El Port Olímpic de Barcelona ha anunciado que su comunidad de autoconsumo de energía solar entrará en funcionamiento en 2027, después de más de un año y medio de gestiones administrativas.
Esta instalación, la más grande de autoconsumo compartido de la ciudad, forma parte del plan de transformación urbana que busca convertir el área en un referente de economía azul y sostenibilidad. El proyecto se enmarca en la gestión delegada del puerto al Ayuntamiento, que ha destinado recursos para revitalizar el espacio público y reducir la huella de carbono.
Comunidad energética del Port Olímpic lista para 2027
La instalación consta de casi 400 placas fotovoltaicas distribuidas en nueve pérgolas del Balcón Gastronómico, cubriendo 3 560 m² y con una capacidad de generación de 825 000 kWh al año.
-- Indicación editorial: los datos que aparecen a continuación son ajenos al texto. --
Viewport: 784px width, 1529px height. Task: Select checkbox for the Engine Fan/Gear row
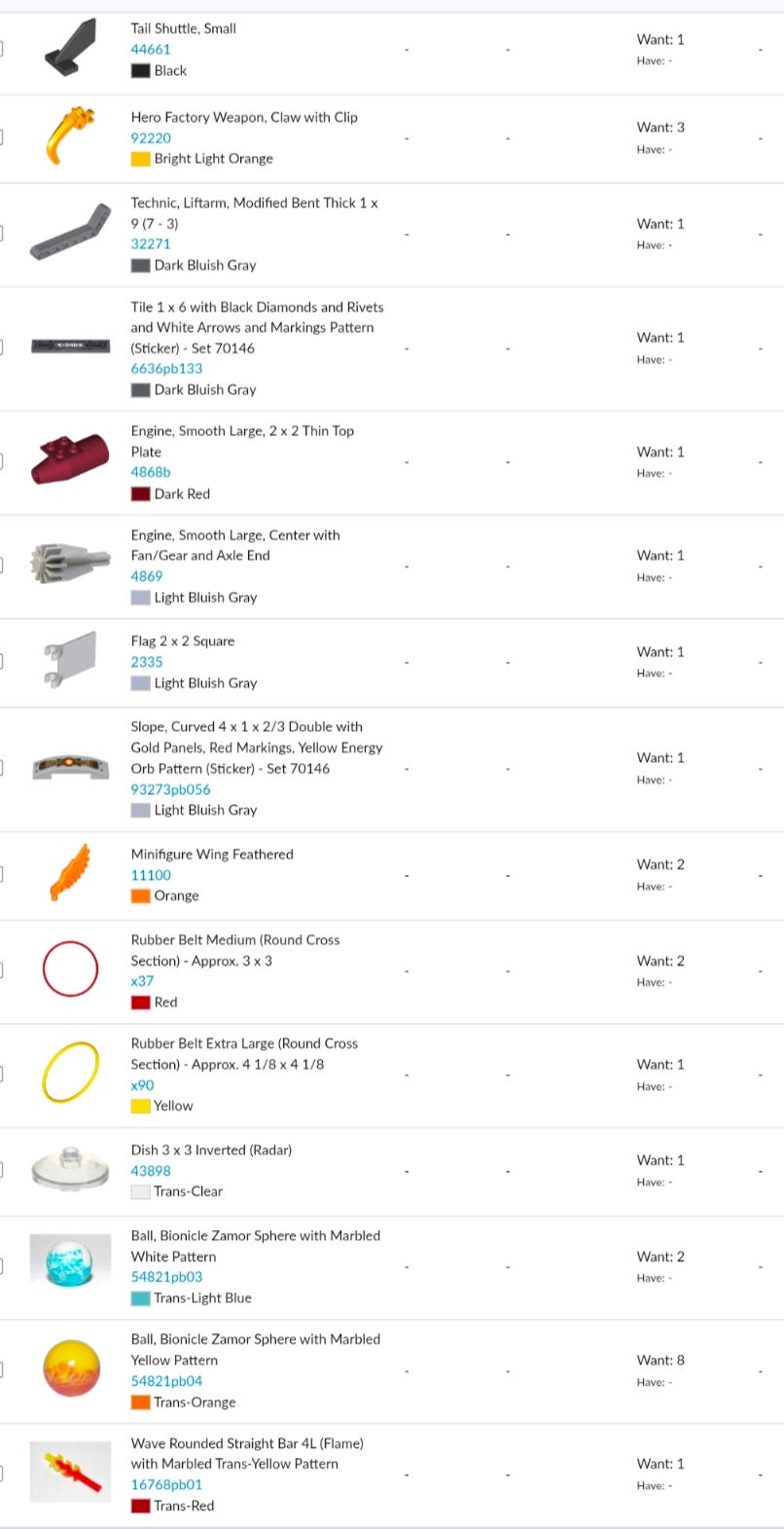(1, 564)
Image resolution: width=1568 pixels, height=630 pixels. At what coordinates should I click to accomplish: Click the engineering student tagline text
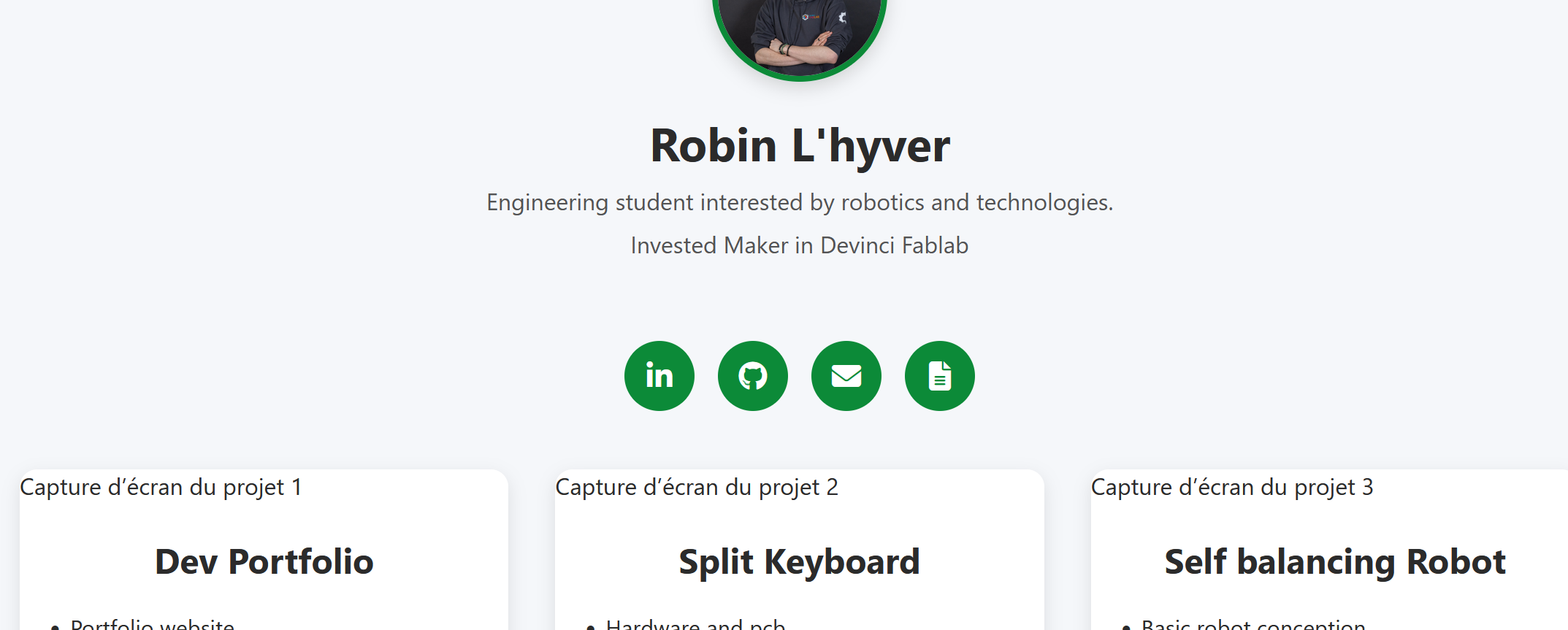point(800,202)
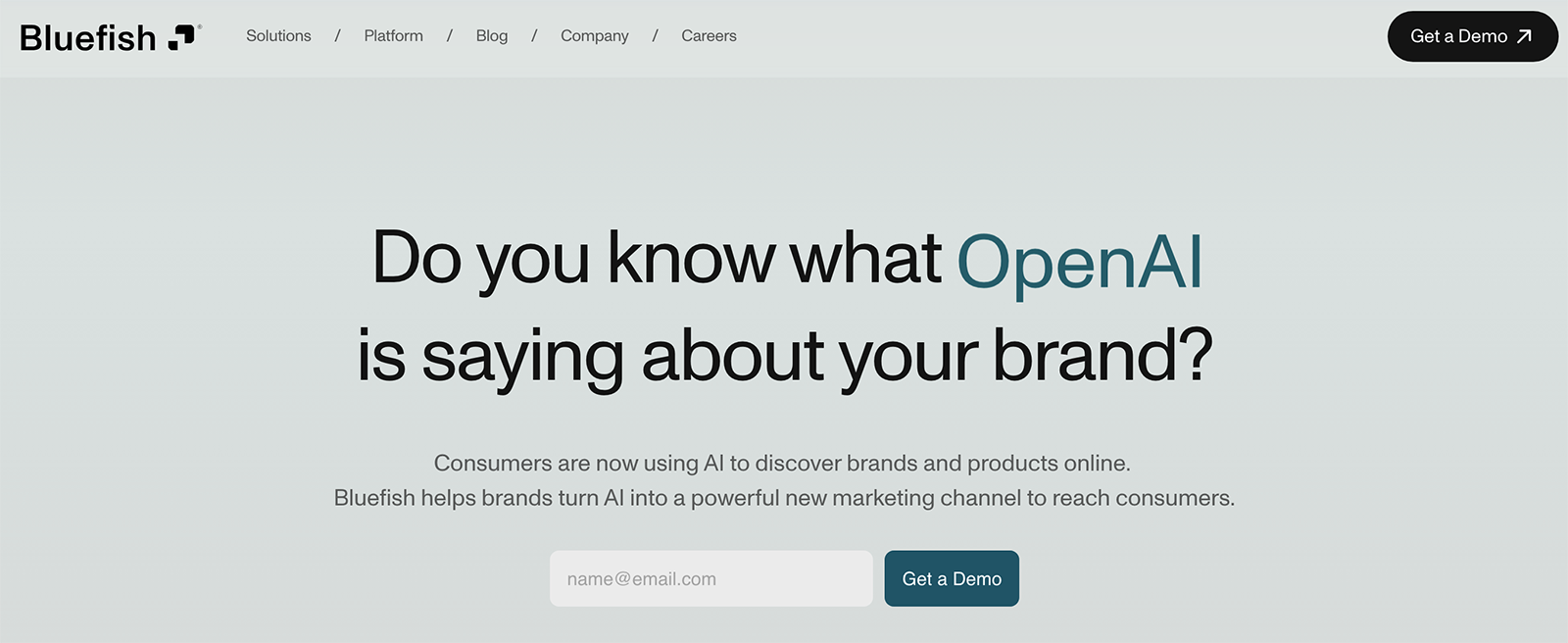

El puerto utilizará solo el 25 % de esa energía; el resto se destinará al Zoo de Barcelona, al cementerio del Poblenou y a siete parkings públicos situados dentro de un radio de 2 km.
Detalles del proyecto y obstáculos burocráticos
Los permisos para la comunidad energética se vieron retrasados por la complejidad de los trámites y la falta de coordinación entre la administración municipal, la Generalitat y la compañía eléctrica. La normativa permite compartir la energía en un radio de 2 km, pero la distribuidora ha tardado en emitir el visto bueno, generando incertidumbre en el calendario. Según la directora del puerto, Olga Cerezo, "la burocracia ha puesto trabas importantes a la puesta en marcha". Expertos señalan que casos similares en Horta‑Guinardó, la Bordeta, Bon Pastor y Poblenou también tardaron más de un año en recibir la autorización final.